Dr. Kenny's patients who find cannabis medically helpful most often report that it helps their pain, nausea, and insomnia, she said, adding that she documents use in the EHR in their social history, but not in their medication list. “That might be a potential issue if we think there's a significant interaction between marijuana and a pharmaceutical-grade product that we're prescribing, but I haven't heard of any significant [interactions],” she said.
While THC is well known for its psychoactive properties, it has therapeutic effects as well, said Dr. Worster. “THC is active in your central nervous system at your CB1 receptors, and that's what gives the antiemetic and antianorexic effect,” she said, adding that optimal dose and THC-to-CBD ratio depends on the individual patient.
On the other hand, CBD oil seems to interplay with not just CB1 receptors, but also with CB2 receptors, which are found abundantly in inflammatory cells and the lymphatic system, said Dr.
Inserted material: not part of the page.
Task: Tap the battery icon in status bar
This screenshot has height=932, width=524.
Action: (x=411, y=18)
Kenny. “So the idea that it might modulate chronic pain, fibromyalgia, and other diseases related to uncontrolled inflammation has biological plausibility,” she said. “I expect that there will be more funding for research on the effects of CBD products in treating these conditions for which traditional medical therapies have often fallen short.”
More clinical research is coming. For instance, in 2018, Pennsylvania's medical marijuana program certified eight medical schools as Academic Clinical Research Centers, including Sidney Kimmel Medical College. “Pennsylvania is the only state that has this as a part of their medical legalization. … I think it's a phenomenal opportunity, which is why I've been so vested in it,” said Dr. Worster, who oversees research efforts at the institution.
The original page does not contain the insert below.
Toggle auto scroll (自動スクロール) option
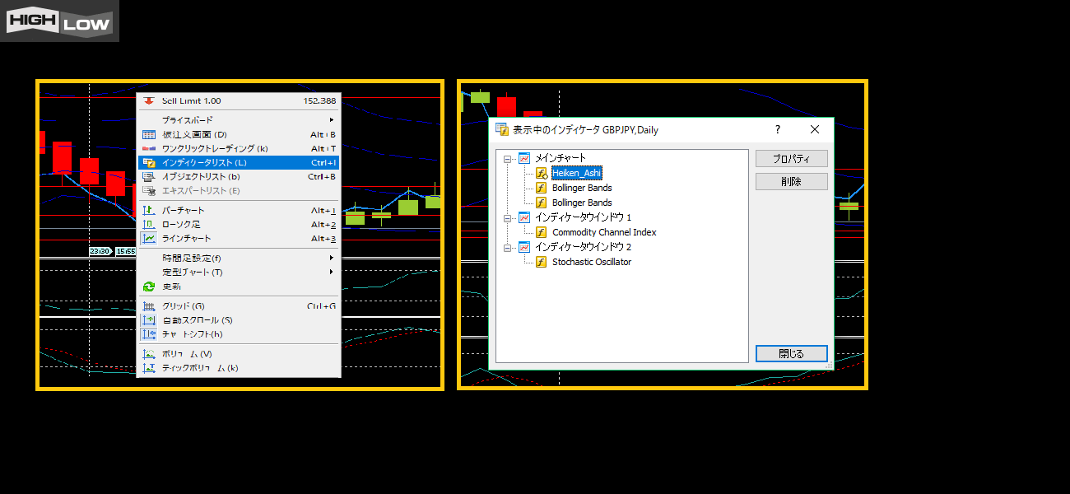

The program requires cannabis growers, producers, and dispensers to fund clinical research at the academic medical centers, which is overseen by institutional review boards and will provide patient-facing data, she explained.
“We [may] have some understanding of how [cannabis] impacts people's symptomatology, their quality of life, and what other polypharmacy you're able to reduce,” Dr. Worster said. In contrast with past studies of cannabis in the U.S., studies conducted by the research collaborative will be able to test various forms of cannabis, not just products grown at the University of Mississippi, she added. For decades, the school has contracted with the federal government to cultivate marijuana for research in the U.S., including FDA-approved clinical trials.
While waiting on future research, internists in states with medical marijuana programs must step in to counsel patients as best they can, said Dr. Worster. “I wish internists knew how important it was to give patients some form of medical guidance,” she said. “Don't leave it up to dispensaries. They don't have the medical expertise that you do. … We need to look at this like a medical therapeutic and give patients some guidance in what to do.”